I met with some of my neighbors this weekend to talk about immigration. Some immigrant neighbors, some non-immigrant neighbors. I’m still reeling from this meeting, which surprises me a little because I didn’t really learn anything new. We had a (volunteer!) attorney there to answer questions and provide information and advice both about the DACA program as it currently stands and about preparation in the event of detainment or deportation.
I want to write about how inspired I was by these brave neighbors of mine, some of whom shared very personal information about their immigration situations. Or about how encouraged I was that there were others in attendance who are standing in humble solidarity with their immigrant and refugee friends. Or about how impressive the organization ISAIAH is and its work to advocate for and protect vulnerable people. Or about how thrilling it was to not need the interpreter because I actually understood the presentation in Spanish.
But honestly, the only emotion I seem to be able to feel about the whole thing is shame.

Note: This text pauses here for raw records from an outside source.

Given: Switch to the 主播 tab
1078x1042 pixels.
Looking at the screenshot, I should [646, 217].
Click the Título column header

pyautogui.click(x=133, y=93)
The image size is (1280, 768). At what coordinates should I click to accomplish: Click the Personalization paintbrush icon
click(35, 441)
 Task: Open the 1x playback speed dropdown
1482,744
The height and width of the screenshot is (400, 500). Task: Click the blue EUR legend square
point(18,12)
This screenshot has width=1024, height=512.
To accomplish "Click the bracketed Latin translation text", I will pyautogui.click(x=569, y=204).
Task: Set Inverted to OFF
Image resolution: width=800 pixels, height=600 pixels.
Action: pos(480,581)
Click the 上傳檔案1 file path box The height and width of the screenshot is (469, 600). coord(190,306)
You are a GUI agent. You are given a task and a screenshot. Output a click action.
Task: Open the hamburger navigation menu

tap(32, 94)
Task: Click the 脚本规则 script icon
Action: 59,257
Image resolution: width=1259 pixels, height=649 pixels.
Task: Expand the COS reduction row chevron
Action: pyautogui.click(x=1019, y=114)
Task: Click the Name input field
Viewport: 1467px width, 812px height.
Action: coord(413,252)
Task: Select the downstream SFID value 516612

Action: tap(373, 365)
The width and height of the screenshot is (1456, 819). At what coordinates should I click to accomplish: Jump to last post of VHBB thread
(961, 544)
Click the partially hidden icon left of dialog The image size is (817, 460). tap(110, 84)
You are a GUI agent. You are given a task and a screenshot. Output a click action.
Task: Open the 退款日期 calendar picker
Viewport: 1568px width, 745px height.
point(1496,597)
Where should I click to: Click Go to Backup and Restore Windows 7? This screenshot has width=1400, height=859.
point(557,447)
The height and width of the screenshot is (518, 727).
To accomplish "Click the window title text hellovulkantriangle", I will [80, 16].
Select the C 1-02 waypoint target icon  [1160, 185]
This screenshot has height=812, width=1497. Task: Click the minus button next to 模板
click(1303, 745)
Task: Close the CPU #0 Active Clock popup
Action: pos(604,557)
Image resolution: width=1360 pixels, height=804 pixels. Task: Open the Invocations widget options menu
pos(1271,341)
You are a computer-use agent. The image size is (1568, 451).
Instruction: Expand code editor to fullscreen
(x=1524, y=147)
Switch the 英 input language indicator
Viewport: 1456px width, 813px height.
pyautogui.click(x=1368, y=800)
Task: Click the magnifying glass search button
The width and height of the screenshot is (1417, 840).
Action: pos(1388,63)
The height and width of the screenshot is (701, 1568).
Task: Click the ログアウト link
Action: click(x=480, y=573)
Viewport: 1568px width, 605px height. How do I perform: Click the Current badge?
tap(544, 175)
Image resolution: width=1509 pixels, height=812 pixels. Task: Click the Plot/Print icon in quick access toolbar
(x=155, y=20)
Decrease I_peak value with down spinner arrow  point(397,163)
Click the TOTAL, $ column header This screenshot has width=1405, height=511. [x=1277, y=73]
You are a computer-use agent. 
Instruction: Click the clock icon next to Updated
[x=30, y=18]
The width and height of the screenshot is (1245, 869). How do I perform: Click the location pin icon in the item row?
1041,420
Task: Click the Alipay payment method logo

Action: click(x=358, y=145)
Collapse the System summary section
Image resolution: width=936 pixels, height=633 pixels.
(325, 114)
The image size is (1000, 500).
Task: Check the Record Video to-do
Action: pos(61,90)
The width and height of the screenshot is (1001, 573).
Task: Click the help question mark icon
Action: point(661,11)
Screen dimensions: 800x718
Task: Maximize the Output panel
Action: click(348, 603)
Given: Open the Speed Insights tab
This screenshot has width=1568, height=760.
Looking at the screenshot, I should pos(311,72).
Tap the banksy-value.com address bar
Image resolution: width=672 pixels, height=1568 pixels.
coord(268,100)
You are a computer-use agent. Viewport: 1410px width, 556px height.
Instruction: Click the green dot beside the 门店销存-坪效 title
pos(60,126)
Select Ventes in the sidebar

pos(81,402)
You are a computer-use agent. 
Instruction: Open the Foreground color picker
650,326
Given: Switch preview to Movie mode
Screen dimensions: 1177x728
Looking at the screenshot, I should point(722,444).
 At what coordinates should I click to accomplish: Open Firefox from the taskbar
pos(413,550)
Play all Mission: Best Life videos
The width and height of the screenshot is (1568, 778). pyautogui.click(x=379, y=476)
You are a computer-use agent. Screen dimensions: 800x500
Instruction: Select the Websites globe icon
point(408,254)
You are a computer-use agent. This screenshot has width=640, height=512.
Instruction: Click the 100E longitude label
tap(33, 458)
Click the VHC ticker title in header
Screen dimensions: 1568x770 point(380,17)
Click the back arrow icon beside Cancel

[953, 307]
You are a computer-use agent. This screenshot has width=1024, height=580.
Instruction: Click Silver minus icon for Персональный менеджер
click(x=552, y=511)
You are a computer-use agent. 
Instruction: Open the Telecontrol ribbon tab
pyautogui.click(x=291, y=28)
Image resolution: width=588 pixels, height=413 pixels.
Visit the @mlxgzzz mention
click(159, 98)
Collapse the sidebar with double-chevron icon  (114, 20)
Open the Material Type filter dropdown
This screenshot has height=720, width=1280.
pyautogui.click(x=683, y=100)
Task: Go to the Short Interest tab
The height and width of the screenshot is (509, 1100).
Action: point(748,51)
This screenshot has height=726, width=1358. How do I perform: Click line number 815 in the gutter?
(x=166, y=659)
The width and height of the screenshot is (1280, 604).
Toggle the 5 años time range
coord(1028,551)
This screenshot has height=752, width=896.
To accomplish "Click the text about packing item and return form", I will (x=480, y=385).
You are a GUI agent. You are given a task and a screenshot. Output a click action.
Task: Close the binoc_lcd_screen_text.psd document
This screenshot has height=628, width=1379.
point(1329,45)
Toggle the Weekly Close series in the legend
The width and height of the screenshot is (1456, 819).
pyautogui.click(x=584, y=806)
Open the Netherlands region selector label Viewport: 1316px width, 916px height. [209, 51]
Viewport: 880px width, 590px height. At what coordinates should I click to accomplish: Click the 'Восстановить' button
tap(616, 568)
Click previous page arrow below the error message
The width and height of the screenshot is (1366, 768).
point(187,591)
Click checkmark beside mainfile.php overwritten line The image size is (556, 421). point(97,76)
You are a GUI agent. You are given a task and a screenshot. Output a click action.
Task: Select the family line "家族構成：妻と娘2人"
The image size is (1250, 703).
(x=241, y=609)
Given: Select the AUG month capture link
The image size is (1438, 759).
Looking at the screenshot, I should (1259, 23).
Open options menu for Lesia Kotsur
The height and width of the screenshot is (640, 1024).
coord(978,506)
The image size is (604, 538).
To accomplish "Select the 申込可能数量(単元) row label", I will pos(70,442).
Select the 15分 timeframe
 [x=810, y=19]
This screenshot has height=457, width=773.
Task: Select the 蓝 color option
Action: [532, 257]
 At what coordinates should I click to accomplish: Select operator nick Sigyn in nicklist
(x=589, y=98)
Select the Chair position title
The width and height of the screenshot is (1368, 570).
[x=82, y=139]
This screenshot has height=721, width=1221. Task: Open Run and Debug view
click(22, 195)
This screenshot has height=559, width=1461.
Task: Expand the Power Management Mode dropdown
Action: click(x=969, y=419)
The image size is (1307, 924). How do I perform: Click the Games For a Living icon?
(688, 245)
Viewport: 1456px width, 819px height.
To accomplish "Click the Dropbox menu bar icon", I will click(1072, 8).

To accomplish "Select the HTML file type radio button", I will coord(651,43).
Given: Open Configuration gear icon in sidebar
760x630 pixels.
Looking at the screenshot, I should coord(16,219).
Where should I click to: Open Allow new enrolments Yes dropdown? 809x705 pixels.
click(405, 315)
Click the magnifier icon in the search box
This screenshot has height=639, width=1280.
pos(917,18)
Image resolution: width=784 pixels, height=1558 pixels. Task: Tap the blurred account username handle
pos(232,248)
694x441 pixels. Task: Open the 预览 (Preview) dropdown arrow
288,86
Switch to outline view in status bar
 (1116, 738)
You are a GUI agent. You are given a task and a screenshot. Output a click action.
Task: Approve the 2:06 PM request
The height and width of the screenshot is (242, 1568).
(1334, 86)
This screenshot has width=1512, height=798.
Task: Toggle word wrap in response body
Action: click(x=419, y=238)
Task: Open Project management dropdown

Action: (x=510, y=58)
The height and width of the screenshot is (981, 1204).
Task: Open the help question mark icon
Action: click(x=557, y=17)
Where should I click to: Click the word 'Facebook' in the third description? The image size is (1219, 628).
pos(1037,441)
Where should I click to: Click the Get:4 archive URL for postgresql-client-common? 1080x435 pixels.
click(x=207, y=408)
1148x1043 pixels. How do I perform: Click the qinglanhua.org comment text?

I am so ashamed of this reality for my neighbors – and for so many others. I am so ashamed of our country – that we have allowed things to get to this point. We have made immigrant and refugee children political pawns every minute that the DREAM act remains undecided. That we seem content with a reality where my neighbor – whose name I won’t share out of protection for her – was literally filling out paperwork to delegate decision-making on behalf of her children in the event that she or her husband are detained or deported.
Do you get that? Like, literally, as I was sitting there thinking about what Christmas gifts I’m going to give to my son and how I hope his taste buds come back around to avocado; she was sitting next to me planning for the worst case scenario. I haven’t even executed a will because I can’t bring myself to think about what I would want for Eamon if I weren’t here. I can’t imagine if this were an imminent risk for me.
I’m tempted to go on about how great this sweet neighbor of mine is, and how she’s a contributing member of society, and is raising two amazing kids, and is such a hard worker, and so incredibly kind – you know, in an effort to convince you that she’s worthy. Worthy of being here in this country. Worthy of your concern. Worth of status.
But that skirts the issue. She is a human being. She is my neighbor, but she is also your neighbor. That is what makes her worthy. Not ethnic background. Not income level. Not first language. Not gender. Not the country of origin. Not immigration status.
No one should have to make contingency plans in the event that they are separated from their children. Not one human. Not one neighbor.